Vous pouvez modifier les assistants, les skills, les templates, les outils et les documents, pour autant que vous respectiez la licence.
BASE utilise une double licence:
- le code, les tests, les schémas et les packages sont sous Apache-2.0;
- la documentation, les agents, les skills, les exemples et les contenus pédagogiques sont sous CC BY 4.0.
Gardez les principes suivants:
- les fichiers doivent rester lisibles par des humains;
- le YAML doit rester sémantique et minimal;
- les actions sensibles doivent passer par une validation;
- les garanties strictes doivent être appliquées par du code ou des connecteurs;
- les données externes sont des données, jamais des instructions de gouvernance;
- les traces utiles ne doivent pas devenir de la surveillance.
Utilisez les formulaires GitHub pour les bugs reproductibles et les demandes d'amélioration. Privilégiez:
- une correction précise;
- un exemple reproductible;
- un test quand la demande touche un comportement vérifiable;
- une formulation sobre, sans promesse excessive;
- une compatibilité avec le principe local-first.
En proposant une contribution (issue, pull request, correctif, exemple, traduction), vous acceptez qu'elle soit publiée sous les mêmes licences que le projet: Apache-2.0 pour le code, les tests et les schémas; CC BY 4.0 pour la documentation, les agents, les skills, les exemples et les contenus pédagogiques. Autrement dit, la licence entrante est la licence sortante («inbound = outbound»), sans cession de droits d'auteur ni accord séparé: vous conservez la paternité de votre contribution, vous certifiez avoir le droit de la soumettre, et le projet la redistribue sous sa double licence. Les textes complets figurent dans LICENSE et le dossier LICENSES/.
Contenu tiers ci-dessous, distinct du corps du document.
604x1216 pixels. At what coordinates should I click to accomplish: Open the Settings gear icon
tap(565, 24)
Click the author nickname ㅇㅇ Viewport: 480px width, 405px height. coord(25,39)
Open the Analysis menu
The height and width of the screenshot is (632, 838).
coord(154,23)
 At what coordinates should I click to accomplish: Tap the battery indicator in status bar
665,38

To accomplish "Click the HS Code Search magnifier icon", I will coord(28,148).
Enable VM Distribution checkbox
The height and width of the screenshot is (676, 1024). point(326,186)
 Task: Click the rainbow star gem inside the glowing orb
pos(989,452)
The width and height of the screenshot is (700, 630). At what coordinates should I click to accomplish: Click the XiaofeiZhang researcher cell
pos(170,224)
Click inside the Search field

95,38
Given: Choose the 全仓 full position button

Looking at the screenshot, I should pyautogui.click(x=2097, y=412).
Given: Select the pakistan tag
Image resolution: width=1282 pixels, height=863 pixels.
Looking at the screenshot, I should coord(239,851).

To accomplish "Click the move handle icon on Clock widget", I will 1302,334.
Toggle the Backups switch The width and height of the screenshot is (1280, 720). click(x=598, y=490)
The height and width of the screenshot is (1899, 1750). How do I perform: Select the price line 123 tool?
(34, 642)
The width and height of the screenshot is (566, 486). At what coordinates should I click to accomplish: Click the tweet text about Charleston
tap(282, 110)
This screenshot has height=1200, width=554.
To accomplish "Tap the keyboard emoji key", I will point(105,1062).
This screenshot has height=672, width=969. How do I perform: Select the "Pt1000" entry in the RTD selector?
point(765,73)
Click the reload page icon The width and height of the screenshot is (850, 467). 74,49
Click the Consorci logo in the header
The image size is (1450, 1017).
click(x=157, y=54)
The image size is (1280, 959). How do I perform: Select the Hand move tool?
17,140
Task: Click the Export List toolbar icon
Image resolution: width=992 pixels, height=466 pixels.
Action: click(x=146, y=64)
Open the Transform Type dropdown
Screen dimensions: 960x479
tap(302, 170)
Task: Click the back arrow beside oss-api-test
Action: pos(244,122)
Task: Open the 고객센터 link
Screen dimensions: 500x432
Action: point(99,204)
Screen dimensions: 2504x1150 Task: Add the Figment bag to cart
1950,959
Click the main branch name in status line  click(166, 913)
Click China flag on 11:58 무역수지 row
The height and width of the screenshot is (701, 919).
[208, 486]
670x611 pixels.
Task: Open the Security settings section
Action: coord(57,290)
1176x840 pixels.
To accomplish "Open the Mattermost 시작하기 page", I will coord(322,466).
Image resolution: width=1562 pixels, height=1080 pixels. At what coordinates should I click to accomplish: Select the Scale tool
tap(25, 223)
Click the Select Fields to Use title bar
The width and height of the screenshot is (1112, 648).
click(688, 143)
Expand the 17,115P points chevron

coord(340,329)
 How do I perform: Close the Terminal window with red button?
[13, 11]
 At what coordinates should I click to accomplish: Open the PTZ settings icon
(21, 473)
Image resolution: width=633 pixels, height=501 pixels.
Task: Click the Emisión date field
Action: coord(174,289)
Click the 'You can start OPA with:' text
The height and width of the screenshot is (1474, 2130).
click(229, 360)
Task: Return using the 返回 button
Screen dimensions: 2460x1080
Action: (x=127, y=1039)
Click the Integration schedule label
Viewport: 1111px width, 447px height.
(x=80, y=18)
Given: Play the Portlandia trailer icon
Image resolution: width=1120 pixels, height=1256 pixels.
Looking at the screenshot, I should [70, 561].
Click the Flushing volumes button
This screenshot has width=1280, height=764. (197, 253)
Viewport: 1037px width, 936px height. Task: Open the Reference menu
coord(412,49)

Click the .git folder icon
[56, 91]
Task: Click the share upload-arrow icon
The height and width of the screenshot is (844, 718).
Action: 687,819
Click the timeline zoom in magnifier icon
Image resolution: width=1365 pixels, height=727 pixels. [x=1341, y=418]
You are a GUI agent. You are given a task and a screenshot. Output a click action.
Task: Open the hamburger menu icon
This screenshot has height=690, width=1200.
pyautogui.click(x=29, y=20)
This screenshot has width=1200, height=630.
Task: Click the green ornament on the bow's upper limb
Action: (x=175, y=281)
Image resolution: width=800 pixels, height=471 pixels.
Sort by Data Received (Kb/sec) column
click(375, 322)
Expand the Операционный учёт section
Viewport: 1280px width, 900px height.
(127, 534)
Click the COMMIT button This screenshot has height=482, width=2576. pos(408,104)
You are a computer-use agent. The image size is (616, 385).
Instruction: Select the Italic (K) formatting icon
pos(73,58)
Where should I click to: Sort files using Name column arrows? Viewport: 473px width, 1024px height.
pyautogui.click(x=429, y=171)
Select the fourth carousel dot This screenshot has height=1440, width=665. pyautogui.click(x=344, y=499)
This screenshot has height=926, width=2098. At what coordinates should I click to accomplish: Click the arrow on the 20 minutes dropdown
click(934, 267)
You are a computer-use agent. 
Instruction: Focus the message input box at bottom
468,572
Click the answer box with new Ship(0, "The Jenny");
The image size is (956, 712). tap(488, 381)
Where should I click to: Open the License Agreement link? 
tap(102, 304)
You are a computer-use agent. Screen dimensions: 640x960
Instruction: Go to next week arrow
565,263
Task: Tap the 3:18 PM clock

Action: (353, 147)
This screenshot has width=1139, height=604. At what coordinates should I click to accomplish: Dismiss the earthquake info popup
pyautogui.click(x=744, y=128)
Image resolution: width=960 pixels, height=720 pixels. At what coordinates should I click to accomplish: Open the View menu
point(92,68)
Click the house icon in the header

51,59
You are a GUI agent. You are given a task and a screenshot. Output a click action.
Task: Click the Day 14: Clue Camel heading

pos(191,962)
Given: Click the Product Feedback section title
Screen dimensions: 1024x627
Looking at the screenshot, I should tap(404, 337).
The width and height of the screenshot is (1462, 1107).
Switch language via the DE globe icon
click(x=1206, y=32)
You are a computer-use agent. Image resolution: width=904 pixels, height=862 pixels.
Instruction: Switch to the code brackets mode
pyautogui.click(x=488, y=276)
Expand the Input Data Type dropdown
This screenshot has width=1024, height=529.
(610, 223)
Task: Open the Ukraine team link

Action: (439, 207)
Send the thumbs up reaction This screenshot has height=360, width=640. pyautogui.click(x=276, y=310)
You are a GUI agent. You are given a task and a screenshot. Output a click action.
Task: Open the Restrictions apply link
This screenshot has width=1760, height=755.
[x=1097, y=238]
Le cœur de BASE est indépendant de la langue; seule la documentation du cadre est, pour l'instant, en français. Les traductions de la documentation (allemand, italien, anglais) sont des contributions particulièrement bienvenues, par exemple README.de.md, README.it.md, ou un dossier docs/de/. Conservez la même sobriété et la même honnêteté que l'original; ne traduisez pas les identifiants techniques (codes, schema_version, noms de champs), qui demeurent stables. La version française fait foi; chaque traduction le rappelle en tête de fichier.
Le contrat complet est dans TRANSLATING.md: structure des miroirs (corps seul, sans frontmatter), marqueur fr-synced vérifié par le gate check-translations, barre de qualité, glossaire vivant et marche à suivre pour ajouter une langue.
- En français, pas de tiret cadratin ni de tiret d'incise: reformulez en virgules, parenthèses, deux-points ou phrases séparées. Écrivez «cœur» avec la ligature.
- Les identifiants techniques (codes d'erreur,
schema_version, noms de champs) ne se traduisent jamais. - Tout changement de la surface publique ou de la documentation visible ajoute sa ligne à la section
[Unreleased]duCHANGELOG.md, dans le même commit.
- Ajouter une plateforme lourde.
- Transformer les workflows en DSL propriétaire.
- Promettre une sécurité enterprise dans le cœur public.
- Rendre BASE dépendant d'un modèle, d'un fournisseur ou d'un harness précis.
BASE doit demeurer simple en surface, rigoureux dans ses abstractions et progressif dans ses exigences.